Text:
## BEGIN
By Sam Sachs
TAMPA, Fla. – Increased mortgage rates across the United States means increased monthly payments for homebuyers. According to new data on mortgage payments from Redfin real estate, payments are up almost 30% from March 2022.
Redfin’s data shows that as of March 5, the typical monthly mortgage payment hit an all-time high of $2,563, compared to $1,988 in March 2022. The company said it’s a 29% increase from a year ago, and that the rise of mortgage rates is coming even as home prices have started to fall.
Home affordability changes mean the average buyer has to look for a cheaper house or settle in to wait.
Mortgage rates hit 6.73% last Thursday, according to federally-backed mortgage company Freddie Mac. Mortgage Daily News, an industry mortgage tracker, reported the Thursday mortgage rate on their daily tracker was 6.76%. Both rates are for 30-year fixed rate mortgages.
According to Redfin, current rates and budgeting needs put the average price for a homebuyer at $376,000 for a house, rather than the previous cost of $400,000 a month ago, when mortgage rates were about 6%. Compared to 2022, Redfin said spending power has declined “dramatically” as a result of lower mortgage rates, which at the time were 3.85%.
“High monthly payments are deterring would-be homebuyers and sellers who want to hang onto their relatively low rates,” Redfin reported. “Pending home sales declined 16.1% year over year and were essentially flat from a week earlier, defying seasonal trends; pending sales typically increase throughout March. New listings of homes for sale dropped 21.7%, the biggest decline in two months.”
Redfin Deputy Chief Economist Taylor Marr said the impact of inflation on mortgage rates and the housing markets is still large. Pointing to announcements by the U.S. Federal Reserve that it would be implementing a larger basis point increase for interest rates, Marr said homebuyers and sellers are “ultra-sensitive” to the rate fluctuations.
“Rates starting to decline would likely bring some buyers and sellers back,” Marr said. “Rates rising would push more away.”
Signs of a stronger market?
Based on the more than 400 metro areas Redfin surveyed for their latest mortgage data, the company said homebuyer demand was up 16% compared to last fall’s low, and pending sales are not going down as fast as in November.
## END
Information supplied:
## BEGIN
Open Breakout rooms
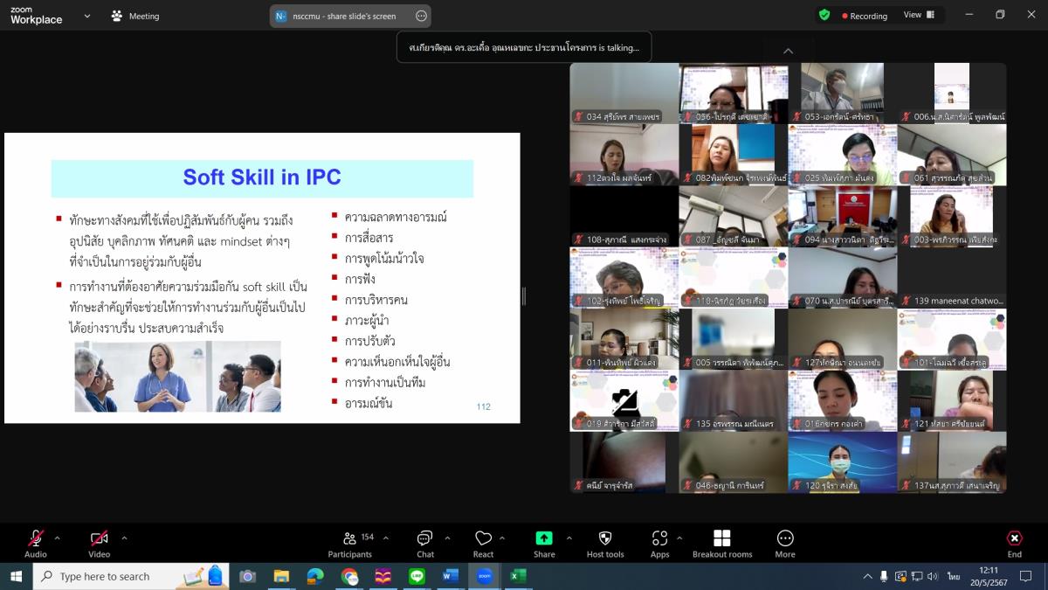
## END
## BEGIN
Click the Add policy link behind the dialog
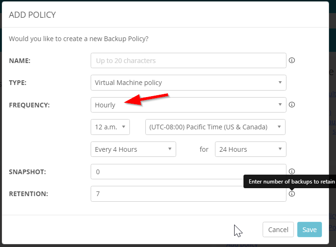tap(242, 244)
## END
Required tasks:
[a] Condense the paragraph of the mortgage article that begins "Redfin’s data shows that as of March 5" into a short bulleted list that keeps its key figures.
[b] Extend the article on rising mortgage payments with a few more sentences that pick up after its final one.

The answers:
[a]
- As of March 5, the typical monthly mortgage payment reached an all-time high of $2,563.
- In March 2022, it was $1,988.
- Redfin called this a 29% increase from a year earlier.
- Mortgage rates are rising even as home prices have started to fall.

[b]
Mortgage applications, according to the Mortgage Bankers Association, are also increasing. MBA said that as of March 3, applications had gone up 7.4% compared to the week before. The MBA also said mortgage delinquency for multifamily and commercial residences were low, even as loans increased.
“Commercial and multifamily mortgage delinquency rates remained low at the end of 2022,” Jamie Woodwell, MBA’s head of commercial real estate research, said. “There were slight upticks among loans in CMBS, life companies, and banks and decreases for Fannie Mae and Freddie Mac, but the overall performance remained positive. It is likely that as higher interest rates and softer property values work through the system this year – prompted by maturing and adjustable-rate loans – loan performance will adjust.”
Still, federally-backed mortgage lender Fannie Mae reported affordability concerns retain their impact as high prices and worries over job security abound for Americans.
“While both components remain positive on net, in February 44% of consumers reported that it’s a bad time to sell a home, up from 39% last month,” Fannie Mae said. “24% expressed concern about losing their job in the next 12 months, up from 18% last month.”
The company’s senior vice president and chief economist, Doug Duncan, said the lower purchase sentiment score was due to caution from current market conditions, driven by “a substantial decrease in consumers’ sense of home-selling conditions.”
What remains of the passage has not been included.